Voilà déjà plusieurs fois que je guide des Chinois. En anglais, avec ou sans interprète.
Qu’est-ce qu’il faut dire ou ne pas dire à des Chinois ? Je tâtonne. Je sens que mon discours si bien formaté pour les visiteurs occidentaux a besoin d’une remise en cause, mais dans quelle direction ? Quelles informations ont-ils envie d’entendre ? Et qu’est-ce qui va vite les ennuyer ? Quels présupposés culturels ont besoin d’être explicités ? Quels détails de la vie quotidienne vont retenir leur attention ?
Cet après-midi mon groupe était d’excellente humeur, avec une forte envie de rigoler. La visite était détendue. Tout-à-coup, tout à trac, fuse une question :
– Combien vaut cette maison ?
Nous nous trouvions devant une bâtisse bourgeoise qui pouvait faire 200 m2.
– A la louche, 400 000 euros, dis-je pour répondre quelque chose.
Ce renseignement génère une vive animation dans le groupe. Les entendre échanger des plaisanteries en chinois pique ma curiosité.

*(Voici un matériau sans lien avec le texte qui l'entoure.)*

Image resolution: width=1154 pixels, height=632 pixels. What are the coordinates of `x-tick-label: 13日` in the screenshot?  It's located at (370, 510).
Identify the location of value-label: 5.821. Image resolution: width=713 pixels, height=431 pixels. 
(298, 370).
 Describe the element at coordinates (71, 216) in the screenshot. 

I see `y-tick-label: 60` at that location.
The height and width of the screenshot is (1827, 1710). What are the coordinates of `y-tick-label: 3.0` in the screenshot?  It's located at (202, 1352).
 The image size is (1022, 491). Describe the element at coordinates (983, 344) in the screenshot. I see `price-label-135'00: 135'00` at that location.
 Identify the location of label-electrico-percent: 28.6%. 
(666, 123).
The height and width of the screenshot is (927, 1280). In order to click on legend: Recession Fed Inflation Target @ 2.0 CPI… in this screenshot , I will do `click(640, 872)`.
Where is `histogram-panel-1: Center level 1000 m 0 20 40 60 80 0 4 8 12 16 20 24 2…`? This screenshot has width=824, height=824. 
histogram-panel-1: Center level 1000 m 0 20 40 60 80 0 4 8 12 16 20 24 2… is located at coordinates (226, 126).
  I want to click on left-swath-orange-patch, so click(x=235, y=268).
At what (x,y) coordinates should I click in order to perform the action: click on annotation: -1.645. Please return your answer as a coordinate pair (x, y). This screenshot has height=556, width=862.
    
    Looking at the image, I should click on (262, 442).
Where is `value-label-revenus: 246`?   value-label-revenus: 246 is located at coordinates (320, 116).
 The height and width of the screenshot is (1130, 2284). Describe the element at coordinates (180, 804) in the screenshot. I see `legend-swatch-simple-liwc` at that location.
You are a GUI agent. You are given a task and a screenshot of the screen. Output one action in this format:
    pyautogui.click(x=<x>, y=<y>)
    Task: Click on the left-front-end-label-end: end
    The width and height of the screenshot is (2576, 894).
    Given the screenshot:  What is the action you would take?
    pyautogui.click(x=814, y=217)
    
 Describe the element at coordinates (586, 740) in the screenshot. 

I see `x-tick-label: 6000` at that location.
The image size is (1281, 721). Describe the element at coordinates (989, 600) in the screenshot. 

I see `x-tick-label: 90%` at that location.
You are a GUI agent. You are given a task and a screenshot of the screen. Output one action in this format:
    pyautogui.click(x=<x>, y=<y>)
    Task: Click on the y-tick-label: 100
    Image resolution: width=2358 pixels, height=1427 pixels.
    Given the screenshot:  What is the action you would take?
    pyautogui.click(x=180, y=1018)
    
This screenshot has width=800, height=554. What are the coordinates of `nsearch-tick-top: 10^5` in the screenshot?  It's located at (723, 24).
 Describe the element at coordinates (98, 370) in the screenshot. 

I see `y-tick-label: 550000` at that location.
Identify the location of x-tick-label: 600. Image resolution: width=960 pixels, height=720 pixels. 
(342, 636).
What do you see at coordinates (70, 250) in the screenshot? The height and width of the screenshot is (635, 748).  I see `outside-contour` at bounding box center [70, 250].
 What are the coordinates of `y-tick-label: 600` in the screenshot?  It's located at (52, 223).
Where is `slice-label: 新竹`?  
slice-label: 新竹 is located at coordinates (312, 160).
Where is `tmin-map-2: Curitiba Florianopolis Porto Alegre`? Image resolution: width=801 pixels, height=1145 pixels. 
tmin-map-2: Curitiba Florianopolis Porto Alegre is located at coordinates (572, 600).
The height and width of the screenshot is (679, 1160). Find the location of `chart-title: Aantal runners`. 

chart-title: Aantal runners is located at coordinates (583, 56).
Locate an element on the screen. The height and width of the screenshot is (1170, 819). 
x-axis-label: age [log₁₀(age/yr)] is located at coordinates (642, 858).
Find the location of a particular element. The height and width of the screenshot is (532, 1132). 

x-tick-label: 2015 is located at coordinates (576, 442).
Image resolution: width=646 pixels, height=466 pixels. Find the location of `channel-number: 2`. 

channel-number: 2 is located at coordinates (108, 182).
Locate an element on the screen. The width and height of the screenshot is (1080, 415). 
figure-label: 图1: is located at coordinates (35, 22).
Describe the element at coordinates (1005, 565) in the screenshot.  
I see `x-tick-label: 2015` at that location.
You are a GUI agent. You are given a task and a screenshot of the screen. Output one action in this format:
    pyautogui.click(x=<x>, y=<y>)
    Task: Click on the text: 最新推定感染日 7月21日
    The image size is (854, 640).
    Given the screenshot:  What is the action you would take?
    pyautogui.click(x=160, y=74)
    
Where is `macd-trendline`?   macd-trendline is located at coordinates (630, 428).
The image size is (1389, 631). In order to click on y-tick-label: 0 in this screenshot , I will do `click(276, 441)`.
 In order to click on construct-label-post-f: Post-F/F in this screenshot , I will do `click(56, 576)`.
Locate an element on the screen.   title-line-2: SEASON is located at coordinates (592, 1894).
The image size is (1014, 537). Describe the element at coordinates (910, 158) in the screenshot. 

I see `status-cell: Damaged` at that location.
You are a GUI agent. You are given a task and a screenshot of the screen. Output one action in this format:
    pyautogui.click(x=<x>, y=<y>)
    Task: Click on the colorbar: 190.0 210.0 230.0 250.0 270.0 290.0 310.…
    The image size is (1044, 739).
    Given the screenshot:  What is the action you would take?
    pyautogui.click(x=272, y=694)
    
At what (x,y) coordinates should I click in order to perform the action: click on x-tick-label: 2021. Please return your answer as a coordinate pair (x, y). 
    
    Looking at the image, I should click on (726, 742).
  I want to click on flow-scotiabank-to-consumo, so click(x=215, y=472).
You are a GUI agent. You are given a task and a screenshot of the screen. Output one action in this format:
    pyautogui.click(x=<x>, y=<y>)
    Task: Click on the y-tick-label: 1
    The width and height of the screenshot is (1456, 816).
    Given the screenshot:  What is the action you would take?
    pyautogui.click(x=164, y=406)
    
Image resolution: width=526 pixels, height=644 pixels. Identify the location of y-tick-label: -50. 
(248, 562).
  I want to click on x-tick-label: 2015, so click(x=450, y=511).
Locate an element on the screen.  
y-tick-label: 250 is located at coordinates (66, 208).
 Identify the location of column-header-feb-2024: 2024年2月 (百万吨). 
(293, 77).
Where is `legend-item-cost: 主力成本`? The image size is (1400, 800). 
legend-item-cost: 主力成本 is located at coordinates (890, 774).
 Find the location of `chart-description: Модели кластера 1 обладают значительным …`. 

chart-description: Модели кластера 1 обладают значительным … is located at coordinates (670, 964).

– Vous trouvez ça cher ou bon marché ?
– Très bon marché ! s’exclame l’un d’eux en riant aux éclats. On va l’acheter !
– Mais elle n’est pas à vendre ! dis-je un peu paniquée. C’est à ce moment que j’ai appris que plusieurs d’entre eux venaient de Hong-Kong.
On le sait, on l’a déjà entendu, que les prix sont chers à Hong Kong, parmi les plus chers du monde. Mais on le sait sans savoir ce que cher veut dire. Veut dire vraiment dans la vie des gens.
– Avec 400 000 euros, à Hong Kong, vous vous achetez deux places de parking, continue le monsieur. Deux places et demi si vous avez bien négocié ! dit-il en se marrant. Ma fille vient de faire l’acquisition d’un emplacement pour garer sa voiture au 16e étage d’un immeuble-parking. Elle l’a payé 190 000 euros. «
J’aurais bien aimé lui demander où les gens trouvaient tout cet argent, et comment faisaient ceux qui n’en avait pas (assez). Mais cela m’a paru indiscret, et puis c’est moi qui suis là pour répondre à leurs questions, et non eux aux miennes.
Je leur parle avec candeur de la France, et voilà que nos expériences respectives de la vie se percutent.
Sur le chemin du retour j’ai repensé à ce vent de panique qui m’a saisie quand mes gentils Chinois ont fait mine de vouloir acheter la maison. « Mon » patrimoine. Seule face à 44 personnes, cette impression qu’ils n’allaient faire qu’une bouchée de tout, avec leur pouvoir d’achat de millionnaires. « Me » croquer. J’ai repensé à ma piètre réponse : « elle n’est pas à vendre ! » Jusqu’à quelle somme les propriétaires résisteraient-ils ?
En roulant dans la belle campagne du val de Seine, j’ai revu tous ces lieux avec un oeil neuf, un peu bridé. Quel pays de cocagne ! La moindre petite maison fait rêver quand on doit se contenter d’un minuscule appartement. Quel privilège d’avoir de l’immobilier encore accessible, et cette nature si paisible tout autour ! Que réservent les siècles qui viennent ?
Sur le chemin du retour, j’ai pensé à la montée en puissance des pays émergents, de la Chine, et je me suis interrogée sur la façon dont l’avenir va redistribuer les cartes des richesses du globe. Et j’ai pensé à notre attitude d’occidentaux en tant que touristes dans le tiers-monde, en tant que colonisateurs autrefois. Ce n’est pas toujours aux mêmes de se sentir les maîtres du monde.
Un episode qui prete a reflexion en effet et digne d’etre raconte. Comme quoi communiquer ne peut qu’ameliorer notre monde interieur et notre comportement.
Quelle arrogance ! Certains sont plus égaux que d’autres.
Coucou Ariane, en tant que guide, cette question m’aurait exaspéré.
Nos visiteurs, et pas que les Chinois, ont tendance à vouloir évaluer nos trésors.
Il m’est arrivé la même chose avec le château de Versailles.
Je refuse de donner la moindre évaluation.
Next question, please!
Frédéric, merci pour ton commentaire ! La valeur de la Joconde ou du château de Versailles, oui, c’est exaspérant. Mais là, je comprenais la question des Chinois : quand je suis à l’étranger, ça m’intéresse de savoir le prix de l’immobilier. Souvent je me demande si pourrais vivre dans ce coin de la terre. Pas toi ? C’est un peu vertigineux de se dire que le hasard de la naissance nous a parachutés sur un point du globe. Si cela avait été ailleurs, on aurait eu une toute autre vie.